The castle is built above a rocky spur at an altitude of 1,092 m, and was accessible only by a path from the north, duly fortified. It is formed by three extended buildings, today converted into a rural dwelling in the local style, the masia.

== History ==
The earliest historical mention of the castle is in the year 982, according to some sources or in 885; in either case it appears already cited in 875 in the donation of the dowry of Emma, daughter of Wilfred the Hairy, count of Barcelona, as a gift when she entered the monastery in Sant Joan de les Abadesses.

During the Muslim period, it was one of the castles used to watch the frontier with the Christian territories.

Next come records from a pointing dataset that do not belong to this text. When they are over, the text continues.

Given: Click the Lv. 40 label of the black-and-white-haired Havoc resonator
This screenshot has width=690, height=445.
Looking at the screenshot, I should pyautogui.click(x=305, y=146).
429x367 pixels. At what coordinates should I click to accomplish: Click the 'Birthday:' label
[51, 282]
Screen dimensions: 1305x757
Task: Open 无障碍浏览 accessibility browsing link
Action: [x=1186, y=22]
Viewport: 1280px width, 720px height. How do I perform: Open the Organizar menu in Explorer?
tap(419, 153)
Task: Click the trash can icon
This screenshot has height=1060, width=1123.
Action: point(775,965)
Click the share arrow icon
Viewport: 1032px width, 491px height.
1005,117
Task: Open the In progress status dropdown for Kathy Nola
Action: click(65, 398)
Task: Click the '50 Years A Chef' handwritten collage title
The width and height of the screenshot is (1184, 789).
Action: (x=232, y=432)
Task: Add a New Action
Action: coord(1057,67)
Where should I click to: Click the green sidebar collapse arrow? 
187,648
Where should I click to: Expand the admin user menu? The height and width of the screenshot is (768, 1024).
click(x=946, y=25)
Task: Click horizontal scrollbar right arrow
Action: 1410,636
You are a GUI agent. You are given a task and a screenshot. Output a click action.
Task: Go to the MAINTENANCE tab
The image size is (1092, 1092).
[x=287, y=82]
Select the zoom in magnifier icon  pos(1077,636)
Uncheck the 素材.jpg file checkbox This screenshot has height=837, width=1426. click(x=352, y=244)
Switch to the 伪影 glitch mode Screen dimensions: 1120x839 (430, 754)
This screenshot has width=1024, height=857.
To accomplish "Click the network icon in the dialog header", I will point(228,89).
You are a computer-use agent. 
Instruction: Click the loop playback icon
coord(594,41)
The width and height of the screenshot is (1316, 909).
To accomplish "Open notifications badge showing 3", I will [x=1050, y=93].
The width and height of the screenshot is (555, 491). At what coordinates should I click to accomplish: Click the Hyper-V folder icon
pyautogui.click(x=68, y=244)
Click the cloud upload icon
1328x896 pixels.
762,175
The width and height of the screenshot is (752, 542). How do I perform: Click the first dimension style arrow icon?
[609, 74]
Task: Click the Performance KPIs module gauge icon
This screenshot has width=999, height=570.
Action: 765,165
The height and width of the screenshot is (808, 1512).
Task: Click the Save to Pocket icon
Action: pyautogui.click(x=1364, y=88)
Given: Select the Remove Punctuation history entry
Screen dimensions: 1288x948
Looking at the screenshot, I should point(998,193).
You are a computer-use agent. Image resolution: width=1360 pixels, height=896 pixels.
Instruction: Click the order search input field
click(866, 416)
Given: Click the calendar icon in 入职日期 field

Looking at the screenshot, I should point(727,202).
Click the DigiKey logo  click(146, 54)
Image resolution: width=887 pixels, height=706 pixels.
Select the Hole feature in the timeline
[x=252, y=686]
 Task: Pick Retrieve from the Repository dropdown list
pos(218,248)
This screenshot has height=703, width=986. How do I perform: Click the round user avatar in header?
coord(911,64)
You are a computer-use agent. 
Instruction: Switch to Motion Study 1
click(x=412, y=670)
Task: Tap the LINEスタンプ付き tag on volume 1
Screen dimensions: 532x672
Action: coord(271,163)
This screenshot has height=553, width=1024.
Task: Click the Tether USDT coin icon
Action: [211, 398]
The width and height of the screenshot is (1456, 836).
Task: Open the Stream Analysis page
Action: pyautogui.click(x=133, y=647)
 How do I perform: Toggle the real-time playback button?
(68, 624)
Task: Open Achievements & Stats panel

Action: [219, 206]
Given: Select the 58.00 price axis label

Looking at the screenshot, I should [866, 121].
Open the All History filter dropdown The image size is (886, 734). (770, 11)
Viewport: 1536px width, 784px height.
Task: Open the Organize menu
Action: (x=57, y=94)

At the end of the ninth century, Wilfred the Hairy established military positions in Cardona, Osona, Berguedà and in the Vall de Lord. Possibly the border of the county was then to the north of the city of Solsona, marked by the castle of Besora.

Parts of its walls are preserved, as a residential area. In addition, remains of the old parish church of Santa Maria de Besora, which was the parish church until the one in use now was built in 1759.

During the War of the Remences in the 15th century, the castle was occupied on various occasions by Francesc de Verntallat.

The castle suffered considerable damage, and was almost destroyed during the First Carlist War in 1838, when it served as a refuge and a battle site for a Carlist force. The royalist leader Buenaventura Carbó, who later served as governor of Cuba, was forced to flee the castle and the parish.